**Excerpt to read**
□ □ □
About aarman

aarman · ‎12-08-2017

Any helpful information in cloudera-director-server.out ?

aarman · ‎12-07-2017

Is this reproducible? Director does cache some of the parcel repository information but it gets cleared at the beginning of bootstrap so that shouldn't be the problem. You can also try restarting Director (which also clears the cache) just to make sure.

aarman · ‎12-07-2017

Which OS are you using? Also can you check the Director server log if it's present, it should be at /var/log/cloudera-director-server/application.log

aarman · ‎11-24-2017

1. No, Cloudera Director can't point to existing instances, the EC2 instances must be provisioned by Director. 2. Based on my answer to (1), I don't think this question still applies. In general though, since Director manages provisioning and preparing the instances as well as installing Cloudera Manager and CDH, you'll likely run into much less compatibility issues using Director than if you were doing any of these steps manually. 3. Director can install Streamset via CSD. You can refer to this post to see an example using a bootstrap script. Note that as of Director 2.5 it's actually easier now to specify CSDs and doesn't require a bootstrap script, this is documented here.
□ □ □
**Directions**
**a.** Summarize the Cloudera Director replies in two sentences.
**b.** According to the Cloudera Director replies, where should the Director server log be found?
**c.** Write out the part of the Cloudera Director replies from "aarman · ‎12-08-2017" up to and including "to make sure.".

**Records supplied**
□ □ □
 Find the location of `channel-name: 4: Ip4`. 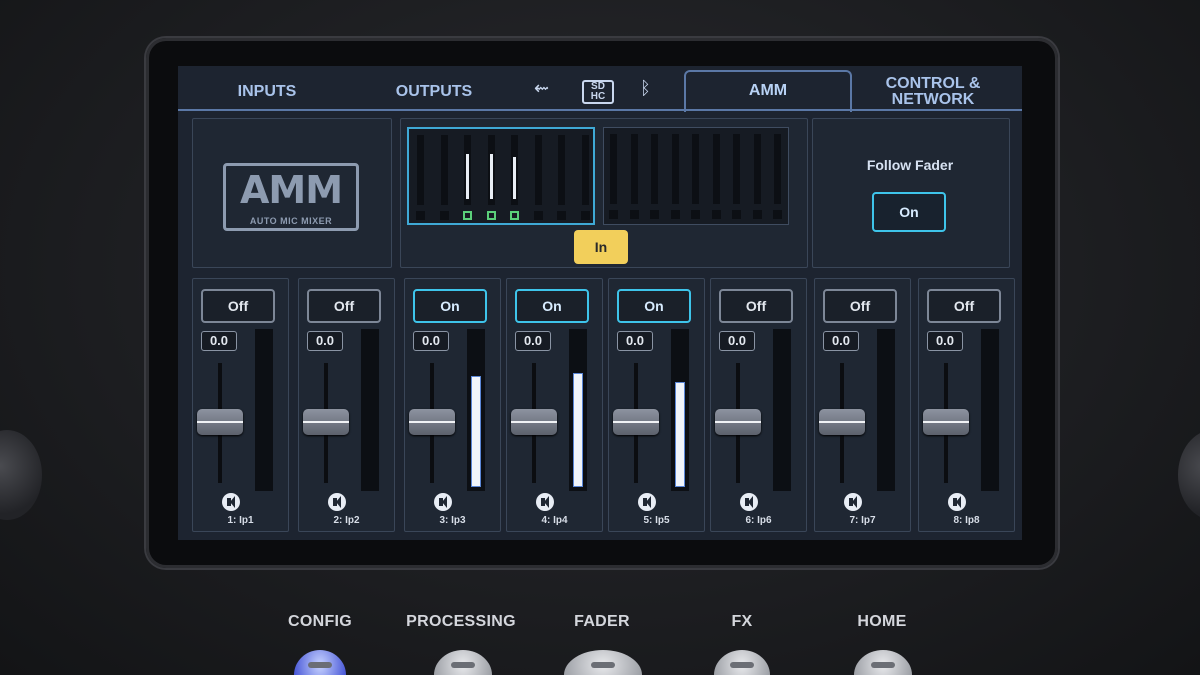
□ □ □
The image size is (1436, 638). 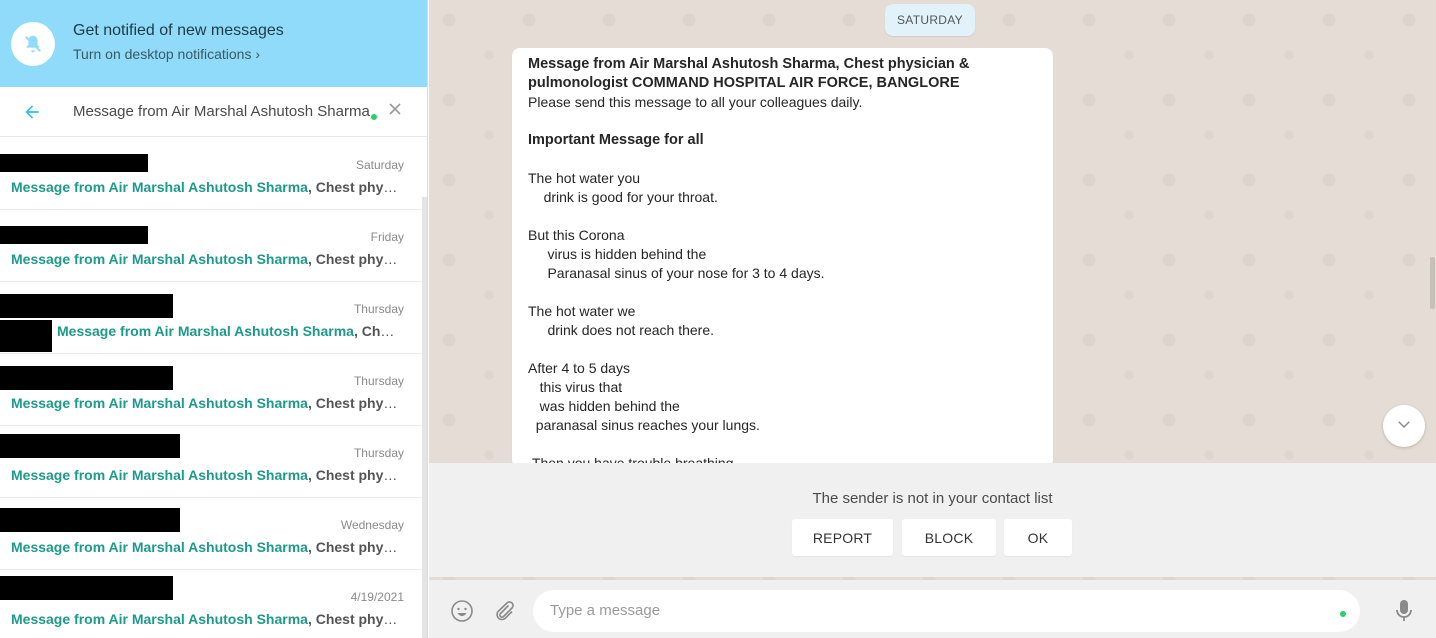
□ □ □
**Replies**
**a.** The replies ask for troubleshooting details such as the operating system in use, any helpful output in cloudera-director-server.out, and the Director server log at /var/log/cloudera-director-server/application.log. They also explain that Director clears its cached parcel repository information at the start of bootstrap, cannot use existing EC2 instances, and can install Streamset via CSD, which Director 2.5 makes easier to specify without a bootstrap script.

**b.** At /var/log/cloudera-director-server/application.log.

**c.**
aarman · ‎12-08-2017

Any helpful information in cloudera-director-server.out ?

aarman · ‎12-07-2017

Is this reproducible? Director does cache some of the parcel repository information but it gets cleared at the beginning of bootstrap so that shouldn't be the problem. You can also try restarting Director (which also clears the cache) just to make sure.